In a post-merger management shakeup, Mike Bloomberg was forced out of Salomon in 1981.  With partial funding from Merrill Lynch (which retains a minority stake to this day), he founded his own firm, Bloomberg LP.  Through proprietary terminals, Bloomberg LP delivers news, market data and state of the art analytics, primarily to securities traders.  Bloomberg terminals have been a vital resource to the industry since the 1980s.

In the 1990s, Bloomberg entered mass media, with a New York radio station and a cable TV channel devoted to news, with particular emphasis on financial coverage.  A multi-billionaire by the 1990s, he self-financed a successful, but highly expensive, campaign to become mayor of New York in 2001, as newly-enacted term limits forced Rudolph Giuliani out of office.  After another expensive campaign in 2005, Bloomberg won re-election in a landslide.  Term limits preclude him from seeking a third term in 2009.  There was speculation for a time about whether Bloomberg would be an independent candidate for President in 2008.

Lessons: Mike Bloomberg is a classic case of someone who made a fortune in the financial services industry, then used that wealth to forge a new and different career path.  Moreover, Bloomberg also is a lesson in surviving layoffs and corporate restructurings: when he lost his lucrative position at Salomon Brothers, he used the expertise that he gained there to become a wildly successful entrepreneur.

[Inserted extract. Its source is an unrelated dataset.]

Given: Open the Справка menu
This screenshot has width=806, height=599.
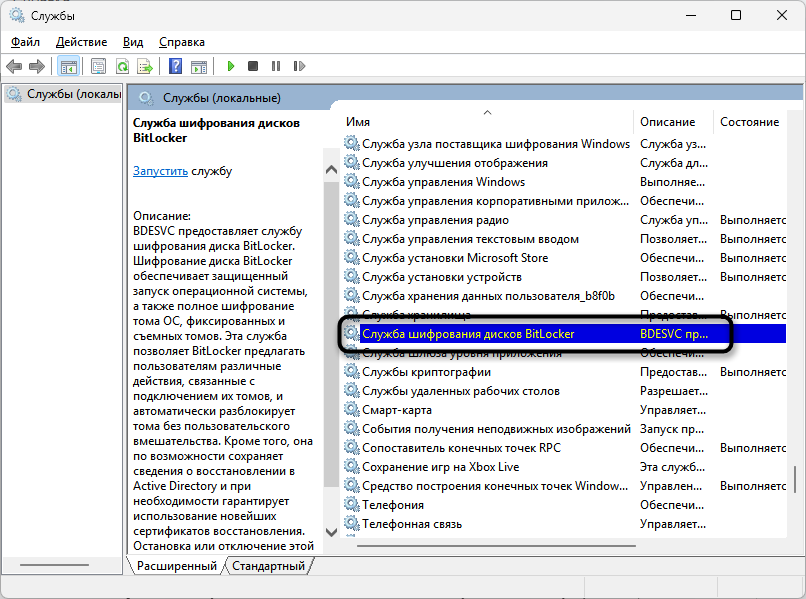Looking at the screenshot, I should pyautogui.click(x=181, y=42).
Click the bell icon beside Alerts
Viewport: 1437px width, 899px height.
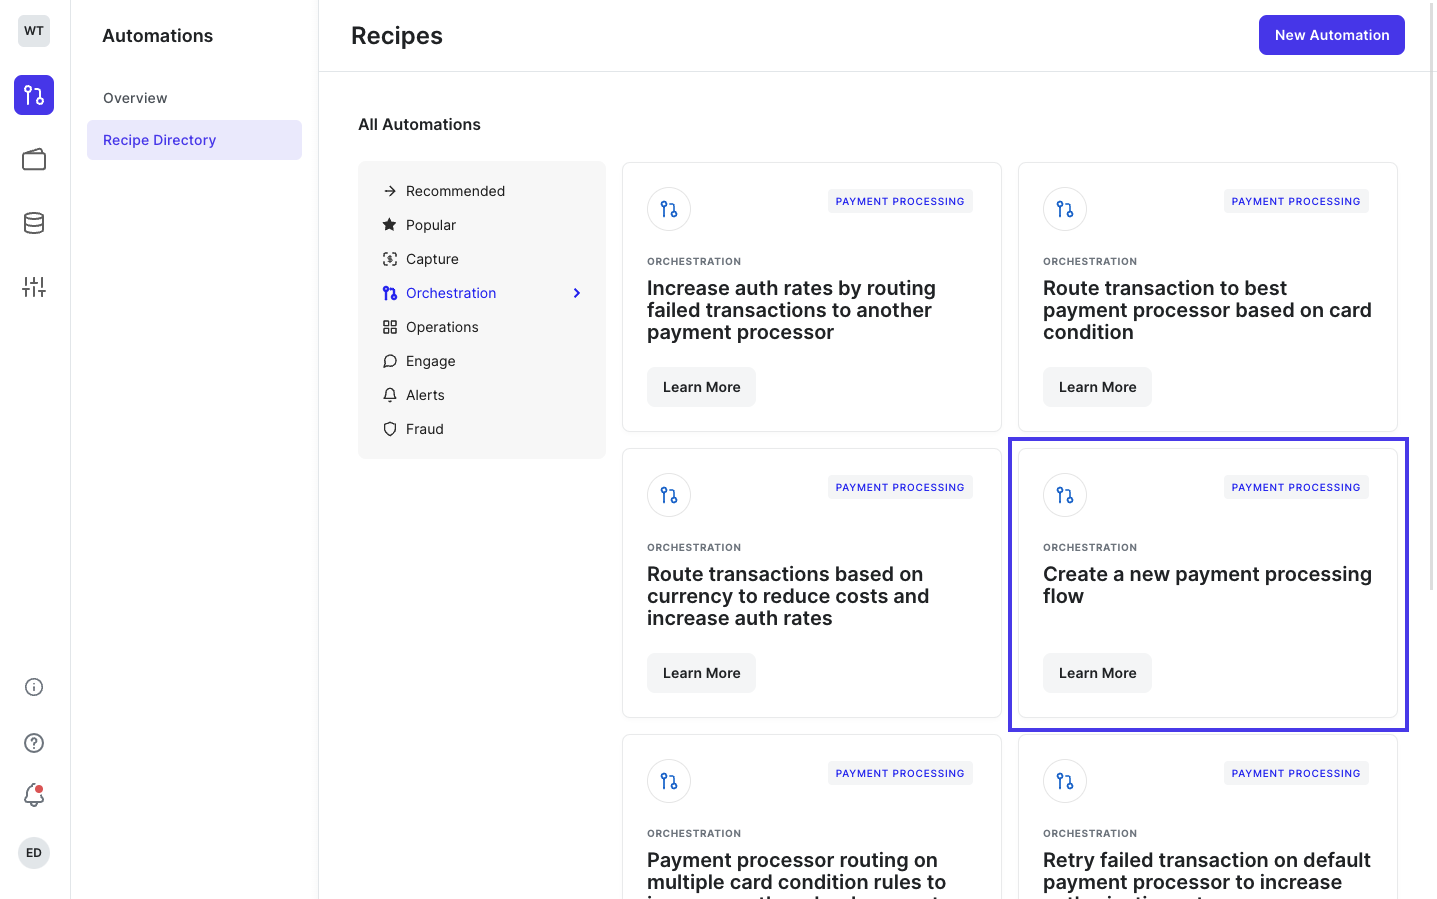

Lastly, Mike Bloomberg offers a study in exerting self-control to remake one’s image, to suit the situation.  As head of Bloomberg LP, he had a reputation for being a volatile personality, prone to angry outbursts and intemperate language.  As a politician, he adopted a completely opposite persona: cool and calm to the point of being rather wooden and colorless.  Now that his second (and final) mayoral term is past the halfway point, several of his key initiatives have been stymied by political opponents, and the odds of his seeking higher office seem to be diminishing, Bloomberg’s old self appears to be reasserting itself, according to press reports.